Antimicrobial resistance (AMR) is one of the biggest global problems threatening human and animal health. Rapid and accurate AMR diagnostic methods are thus very urgently needed. However, traditional antimicrobial susceptibility testing (AST) is time-consuming, low throughput and viable only for cultivable bacteria. Machine learning methods may pave the way for automated AMR prediction based on genomic data of the bacteria. However, comparing different machine learning methods for the prediction of AMR based on different encodings and whole-genome sequencing data without previously known knowledge remains to be done.
In this study, we evaluated logistic regression (LR), support vector machine (SVM), random forest (RF) and convolutional neural network (CNN) for the prediction of AMR for the antibiotics ciprofloxacin, cefotaxime, ceftazidime and gentamicin.
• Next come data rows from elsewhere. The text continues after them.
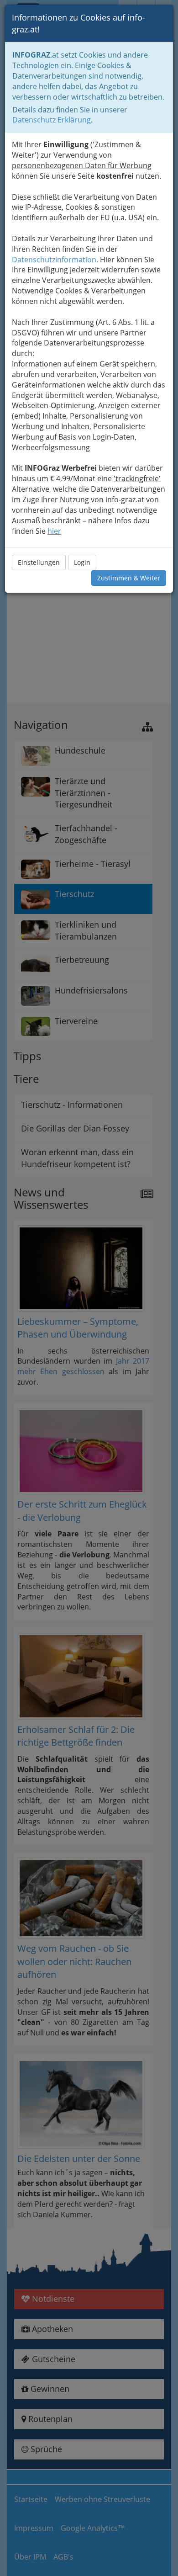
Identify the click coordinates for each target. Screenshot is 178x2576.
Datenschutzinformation (54, 260)
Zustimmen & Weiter (128, 578)
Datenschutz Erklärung (51, 120)
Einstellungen (39, 562)
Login (82, 562)
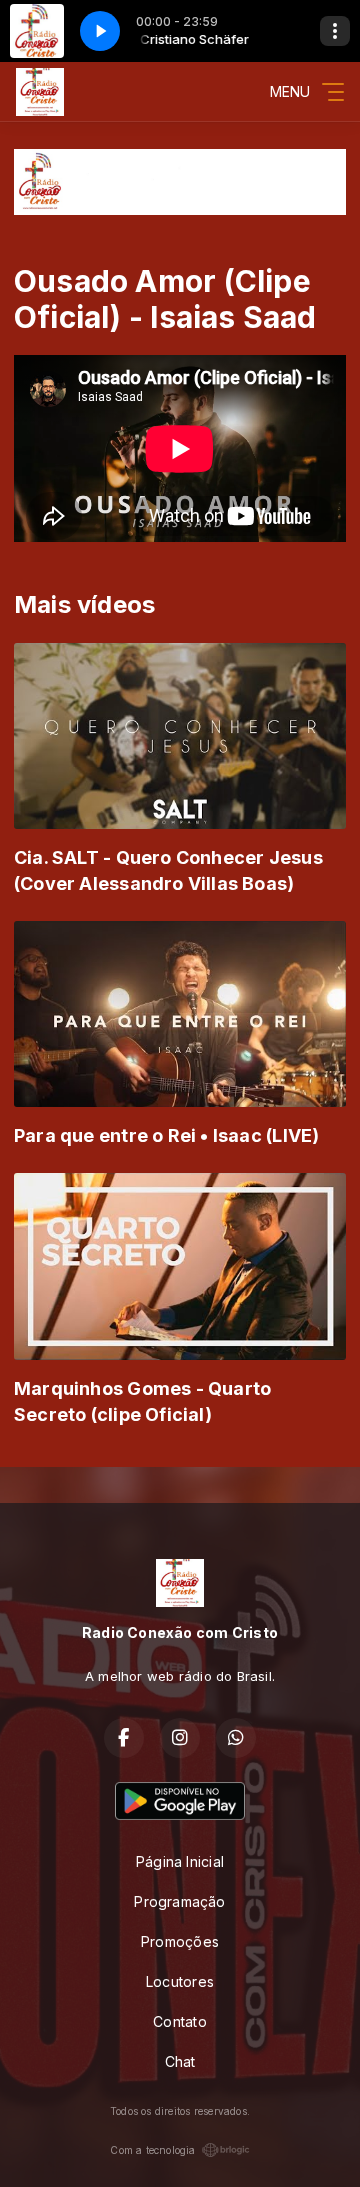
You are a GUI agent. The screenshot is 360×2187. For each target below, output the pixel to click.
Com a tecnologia (152, 2150)
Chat (180, 2061)
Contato (179, 2021)
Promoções (180, 1941)
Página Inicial (180, 1861)
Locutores (180, 1981)
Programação (179, 1901)
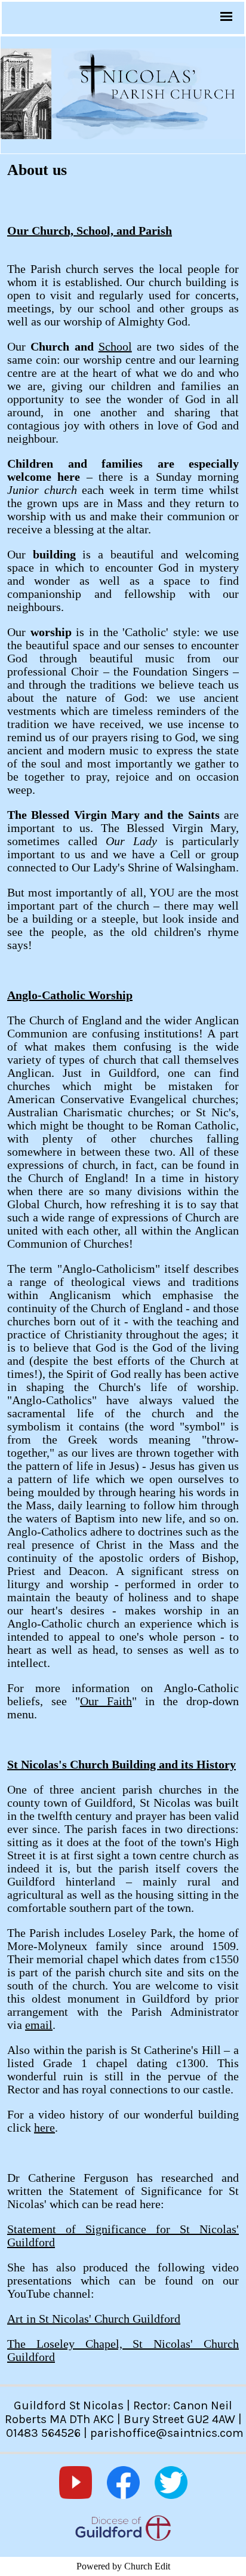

We could demonstrate that these models can effectively predict AMR with label encoding, one-hot encoding and frequency matrix chaos game representation (FCGR encoding) on whole-genome sequencing data. We trained these models on a large AMR dataset and evaluated them on an independent public dataset. Generally, RFs and CNNs perform better than LR and SVM with AUCs up to 0.96. Furthermore, we were able to identify mutations that are associated with AMR for each antibiotic.
Source code in data preparation and model training are provided at GitHub website (https://github.com/YunxiaoRen/ML-iAMR).
Supplementary data are available at Bioinformatics online.
抗菌药物耐药性(AMR)是威胁人类和动物健康的最大的全球性问题之一。因此,非常迫切需要快速和准确的 AMR 诊断方法。然而,传统的抗菌药物敏感性测试(AST)耗时、通量低,并且仅适用于可培养的细菌。机器学习方法可能为基于细菌基因组数据的自动 AMR 预测铺平道路。然而,在没有先验知识的情况下,比较基于不同编码和全基因组测序数据的不同机器学习方法用于预测 AMR 仍然有待研究。
在这项研究中,我们评估了逻辑回归(LR)、支持向量机(SVM)、随机森林(RF)和卷积神经网络(CNN)用于预测抗生素环丙沙星、头孢噻肟、头孢他啶和庆大霉素的 AMR。我们证明了这些模型可以有效地使用标签编码、独热编码和频率矩阵混沌游戏表示(FCGR 编码)对全基因组测序数据进行 AMR 预测。我们在一个大型 AMR 数据集上训练这些模型,并在一个独立的公共数据集上进行评估。一般来说,RF 和 CNN 的 AUC 高达 0.96,优于 LR 和 SVM。此外,我们能够为每种抗生素识别与 AMR 相关的突变。
数据准备和模型训练的源代码在 GitHub 网站(https://github.com/YunxiaoRen/ML-iAMR)上提供。
补充数据可在生物信息学在线获得。